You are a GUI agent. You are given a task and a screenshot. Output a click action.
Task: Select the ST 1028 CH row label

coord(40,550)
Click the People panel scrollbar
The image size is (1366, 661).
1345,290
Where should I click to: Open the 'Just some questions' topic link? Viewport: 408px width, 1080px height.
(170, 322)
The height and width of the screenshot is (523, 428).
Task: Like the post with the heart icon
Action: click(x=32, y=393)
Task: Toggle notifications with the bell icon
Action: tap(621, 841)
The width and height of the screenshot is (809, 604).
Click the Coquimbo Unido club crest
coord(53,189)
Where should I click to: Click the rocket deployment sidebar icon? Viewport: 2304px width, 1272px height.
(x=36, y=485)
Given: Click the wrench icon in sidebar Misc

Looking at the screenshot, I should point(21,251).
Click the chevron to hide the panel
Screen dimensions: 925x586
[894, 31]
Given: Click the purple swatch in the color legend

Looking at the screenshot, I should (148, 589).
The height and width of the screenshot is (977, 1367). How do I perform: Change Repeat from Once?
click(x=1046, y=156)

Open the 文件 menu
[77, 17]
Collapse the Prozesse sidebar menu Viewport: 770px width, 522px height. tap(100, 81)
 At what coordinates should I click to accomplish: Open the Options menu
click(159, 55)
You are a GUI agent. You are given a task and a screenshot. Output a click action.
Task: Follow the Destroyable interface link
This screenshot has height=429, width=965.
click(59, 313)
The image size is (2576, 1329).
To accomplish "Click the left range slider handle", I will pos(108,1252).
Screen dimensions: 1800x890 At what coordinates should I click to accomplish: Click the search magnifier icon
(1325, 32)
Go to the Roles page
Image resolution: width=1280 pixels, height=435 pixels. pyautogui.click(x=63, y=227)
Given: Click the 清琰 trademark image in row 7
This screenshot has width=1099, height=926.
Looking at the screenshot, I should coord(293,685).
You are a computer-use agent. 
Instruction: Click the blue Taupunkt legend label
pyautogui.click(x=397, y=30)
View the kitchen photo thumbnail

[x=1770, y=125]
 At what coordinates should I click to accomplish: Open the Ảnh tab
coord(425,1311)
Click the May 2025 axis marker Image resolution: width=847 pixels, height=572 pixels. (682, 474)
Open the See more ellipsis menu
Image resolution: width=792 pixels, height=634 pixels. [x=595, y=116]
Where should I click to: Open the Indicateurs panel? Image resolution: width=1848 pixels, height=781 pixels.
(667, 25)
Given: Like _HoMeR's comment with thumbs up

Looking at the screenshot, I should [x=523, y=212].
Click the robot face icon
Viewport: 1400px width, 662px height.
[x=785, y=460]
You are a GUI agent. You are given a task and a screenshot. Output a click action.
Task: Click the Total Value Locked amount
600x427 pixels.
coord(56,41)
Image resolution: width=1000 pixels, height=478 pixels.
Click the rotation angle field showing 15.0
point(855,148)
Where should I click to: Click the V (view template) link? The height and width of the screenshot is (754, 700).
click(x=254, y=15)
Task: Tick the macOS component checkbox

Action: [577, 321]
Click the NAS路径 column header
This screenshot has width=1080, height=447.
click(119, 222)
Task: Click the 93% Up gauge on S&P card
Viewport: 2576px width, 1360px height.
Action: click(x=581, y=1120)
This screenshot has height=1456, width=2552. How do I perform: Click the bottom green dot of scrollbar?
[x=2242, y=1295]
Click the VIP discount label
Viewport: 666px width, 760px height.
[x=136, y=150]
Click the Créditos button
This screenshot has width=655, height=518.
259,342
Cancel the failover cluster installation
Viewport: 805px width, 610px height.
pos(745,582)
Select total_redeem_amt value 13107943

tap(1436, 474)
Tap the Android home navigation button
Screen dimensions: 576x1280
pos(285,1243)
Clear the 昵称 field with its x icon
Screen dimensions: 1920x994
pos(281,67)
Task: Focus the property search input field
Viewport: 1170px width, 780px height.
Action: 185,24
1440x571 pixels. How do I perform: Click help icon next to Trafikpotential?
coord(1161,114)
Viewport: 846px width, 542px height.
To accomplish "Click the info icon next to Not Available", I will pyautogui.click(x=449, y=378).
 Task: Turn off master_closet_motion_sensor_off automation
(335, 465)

§ What is being asked
Copy all of the lines above word for word.

§ Reply
You are a GUI agent. You are given a task and a screenshot. Output a click action.
Task: Select the ST 1028 CH row label

coord(40,550)
Click the People panel scrollbar
The image size is (1366, 661).
1345,290
Where should I click to: Open the 'Just some questions' topic link? Viewport: 408px width, 1080px height.
(170, 322)
The height and width of the screenshot is (523, 428).
Task: Like the post with the heart icon
Action: click(x=32, y=393)
Task: Toggle notifications with the bell icon
Action: tap(621, 841)
The width and height of the screenshot is (809, 604).
Click the Coquimbo Unido club crest
coord(53,189)
Where should I click to: Click the rocket deployment sidebar icon? Viewport: 2304px width, 1272px height.
(x=36, y=485)
Given: Click the wrench icon in sidebar Misc

Looking at the screenshot, I should point(21,251).
Click the chevron to hide the panel
Screen dimensions: 925x586
[894, 31]
Given: Click the purple swatch in the color legend

Looking at the screenshot, I should (148, 589).
The height and width of the screenshot is (977, 1367). How do I perform: Change Repeat from Once?
click(x=1046, y=156)

Open the 文件 menu
[77, 17]
Collapse the Prozesse sidebar menu Viewport: 770px width, 522px height. tap(100, 81)
 At what coordinates should I click to accomplish: Open the Options menu
click(159, 55)
You are a GUI agent. You are given a task and a screenshot. Output a click action.
Task: Follow the Destroyable interface link
This screenshot has height=429, width=965.
click(59, 313)
The image size is (2576, 1329).
To accomplish "Click the left range slider handle", I will pos(108,1252).
Screen dimensions: 1800x890 At what coordinates should I click to accomplish: Click the search magnifier icon
(1325, 32)
Go to the Roles page
Image resolution: width=1280 pixels, height=435 pixels. pyautogui.click(x=63, y=227)
Given: Click the 清琰 trademark image in row 7
This screenshot has width=1099, height=926.
Looking at the screenshot, I should coord(293,685).
You are a computer-use agent. 
Instruction: Click the blue Taupunkt legend label
pyautogui.click(x=397, y=30)
View the kitchen photo thumbnail

[x=1770, y=125]
 At what coordinates should I click to accomplish: Open the Ảnh tab
coord(425,1311)
Click the May 2025 axis marker Image resolution: width=847 pixels, height=572 pixels. (682, 474)
Open the See more ellipsis menu
Image resolution: width=792 pixels, height=634 pixels. [x=595, y=116]
Where should I click to: Open the Indicateurs panel? Image resolution: width=1848 pixels, height=781 pixels.
(667, 25)
Given: Like _HoMeR's comment with thumbs up

Looking at the screenshot, I should [x=523, y=212].
Click the robot face icon
Viewport: 1400px width, 662px height.
[x=785, y=460]
You are a GUI agent. You are given a task and a screenshot. Output a click action.
Task: Click the Total Value Locked amount
600x427 pixels.
coord(56,41)
Image resolution: width=1000 pixels, height=478 pixels.
Click the rotation angle field showing 15.0
point(855,148)
Where should I click to: Click the V (view template) link? The height and width of the screenshot is (754, 700).
click(x=254, y=15)
Task: Tick the macOS component checkbox

Action: [577, 321]
Click the NAS路径 column header
This screenshot has width=1080, height=447.
click(119, 222)
Task: Click the 93% Up gauge on S&P card
Viewport: 2576px width, 1360px height.
Action: click(x=581, y=1120)
This screenshot has height=1456, width=2552. How do I perform: Click the bottom green dot of scrollbar?
[x=2242, y=1295]
Click the VIP discount label
Viewport: 666px width, 760px height.
[x=136, y=150]
Click the Créditos button
This screenshot has width=655, height=518.
259,342
Cancel the failover cluster installation
Viewport: 805px width, 610px height.
pos(745,582)
Select total_redeem_amt value 13107943

tap(1436, 474)
Tap the Android home navigation button
Screen dimensions: 576x1280
pos(285,1243)
Clear the 昵称 field with its x icon
Screen dimensions: 1920x994
pos(281,67)
Task: Focus the property search input field
Viewport: 1170px width, 780px height.
Action: 185,24
1440x571 pixels. How do I perform: Click help icon next to Trafikpotential?
coord(1161,114)
Viewport: 846px width, 542px height.
To accomplish "Click the info icon next to Not Available", I will pyautogui.click(x=449, y=378).
 Task: Turn off master_closet_motion_sensor_off automation
(335, 465)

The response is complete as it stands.